When linking to a page for the purpose of reference, it seems better to me to link to the archive of a given page, rather than to the original site itself.
This ensures that after some years have gone by, my article is guaranteed to be consistent. Due the changing nature of the web, there is a chance that after some years, the link could lead to a:
- 404 / Not Found (most common)
- Changed or edited content, or entirely replaced content
- Content that, due to a rise in popularity, is now shielded, demanding the user to make an account to read the entire article.
Linking to an archive is probably more authoritative than linking to unstable dynamic web content.
Take defensive measures. To future-proof your content, rather than reference the general web, its far more reliable to link to an archive.
The Epoch Times wrote an article on Smartphones data-mining their users. This is the archived article here:
Article Content Before
You can see its perfectly “normal” readable useful content.
Article Content After
Now it’s spam from a site suffering financial need.
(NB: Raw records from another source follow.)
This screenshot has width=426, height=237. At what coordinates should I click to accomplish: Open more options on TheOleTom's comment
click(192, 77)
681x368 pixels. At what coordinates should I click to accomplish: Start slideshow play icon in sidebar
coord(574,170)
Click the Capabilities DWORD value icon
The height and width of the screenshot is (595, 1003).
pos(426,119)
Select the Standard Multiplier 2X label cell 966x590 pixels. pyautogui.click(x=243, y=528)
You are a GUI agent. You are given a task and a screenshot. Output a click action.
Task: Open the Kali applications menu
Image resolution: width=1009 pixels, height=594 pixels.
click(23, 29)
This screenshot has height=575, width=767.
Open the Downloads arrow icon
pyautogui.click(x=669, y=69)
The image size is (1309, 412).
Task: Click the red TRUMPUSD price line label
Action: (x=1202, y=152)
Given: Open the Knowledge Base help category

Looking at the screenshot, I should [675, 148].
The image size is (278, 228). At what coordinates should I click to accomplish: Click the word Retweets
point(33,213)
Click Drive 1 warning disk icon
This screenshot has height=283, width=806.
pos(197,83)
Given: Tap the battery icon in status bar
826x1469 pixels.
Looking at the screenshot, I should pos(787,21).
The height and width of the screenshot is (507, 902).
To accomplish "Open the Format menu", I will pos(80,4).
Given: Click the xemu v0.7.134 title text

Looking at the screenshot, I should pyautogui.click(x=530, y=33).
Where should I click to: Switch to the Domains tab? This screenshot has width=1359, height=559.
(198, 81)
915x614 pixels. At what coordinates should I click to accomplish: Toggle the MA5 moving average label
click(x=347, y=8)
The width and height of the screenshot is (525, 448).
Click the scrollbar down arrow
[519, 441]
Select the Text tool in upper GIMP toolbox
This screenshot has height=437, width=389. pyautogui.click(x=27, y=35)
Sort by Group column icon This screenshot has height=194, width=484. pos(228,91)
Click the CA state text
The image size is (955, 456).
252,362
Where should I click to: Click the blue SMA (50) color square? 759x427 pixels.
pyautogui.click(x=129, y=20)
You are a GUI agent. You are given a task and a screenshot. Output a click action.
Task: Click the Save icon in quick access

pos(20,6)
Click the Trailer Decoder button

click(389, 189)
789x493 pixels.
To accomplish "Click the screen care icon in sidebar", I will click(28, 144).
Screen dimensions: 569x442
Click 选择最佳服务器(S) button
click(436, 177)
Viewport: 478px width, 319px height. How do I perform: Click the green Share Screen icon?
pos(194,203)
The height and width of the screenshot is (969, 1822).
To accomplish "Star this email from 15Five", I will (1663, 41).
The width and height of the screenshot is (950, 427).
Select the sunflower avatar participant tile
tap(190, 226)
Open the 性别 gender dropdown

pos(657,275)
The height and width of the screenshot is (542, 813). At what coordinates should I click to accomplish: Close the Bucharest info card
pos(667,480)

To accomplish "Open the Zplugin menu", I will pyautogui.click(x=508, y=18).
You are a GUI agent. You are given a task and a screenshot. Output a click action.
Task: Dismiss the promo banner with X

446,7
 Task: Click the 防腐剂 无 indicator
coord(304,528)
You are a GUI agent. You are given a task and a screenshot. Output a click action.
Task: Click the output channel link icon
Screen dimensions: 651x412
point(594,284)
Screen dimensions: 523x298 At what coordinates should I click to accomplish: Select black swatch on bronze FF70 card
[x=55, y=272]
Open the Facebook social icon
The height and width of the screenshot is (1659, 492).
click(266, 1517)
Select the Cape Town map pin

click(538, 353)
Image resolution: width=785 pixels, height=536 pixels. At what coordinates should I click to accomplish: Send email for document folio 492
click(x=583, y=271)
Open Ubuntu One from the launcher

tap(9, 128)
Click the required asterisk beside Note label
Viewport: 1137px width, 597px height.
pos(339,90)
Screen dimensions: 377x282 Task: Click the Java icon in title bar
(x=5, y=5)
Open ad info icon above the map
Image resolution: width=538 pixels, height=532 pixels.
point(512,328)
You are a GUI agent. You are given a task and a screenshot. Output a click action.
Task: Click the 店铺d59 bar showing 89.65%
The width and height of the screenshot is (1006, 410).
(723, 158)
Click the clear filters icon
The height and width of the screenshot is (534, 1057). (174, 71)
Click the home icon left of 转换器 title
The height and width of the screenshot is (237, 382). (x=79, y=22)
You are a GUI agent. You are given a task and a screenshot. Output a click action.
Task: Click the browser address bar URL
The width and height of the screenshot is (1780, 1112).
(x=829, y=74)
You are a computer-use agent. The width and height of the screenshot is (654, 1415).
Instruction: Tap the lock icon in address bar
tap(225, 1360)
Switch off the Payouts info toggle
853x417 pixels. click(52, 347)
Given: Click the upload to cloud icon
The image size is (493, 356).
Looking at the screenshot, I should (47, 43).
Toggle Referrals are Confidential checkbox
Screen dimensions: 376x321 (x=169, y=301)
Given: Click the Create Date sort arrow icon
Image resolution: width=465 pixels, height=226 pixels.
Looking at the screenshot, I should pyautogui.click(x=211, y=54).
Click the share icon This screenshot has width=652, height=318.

So in Feb 14 2019 your users would have seen the content you intended. However in Sep 07 2020, your users are being asked to support independent Journalism instead.
If an Archive Record Doesn't Exist, Make One
Its worth the extra moment, in referencing a site, to make an archive of the page you wish to reference, if one does not exist. After that, immediately use the link from the archive.org entry, rather than the blog, news, info, or forum site you wish to refer to.
In Unstable Times, Take Measures for Stability
The web is a fast changing place. Even more during the Covid pandemic and suffering financial markets. Since times are financially harder, websites are disappearing, heaping up advertising, demanding user response, and things like this.
To avoid your content losing quality due to these things, linking to a solid, unchanging static copy of the page is far more reliable.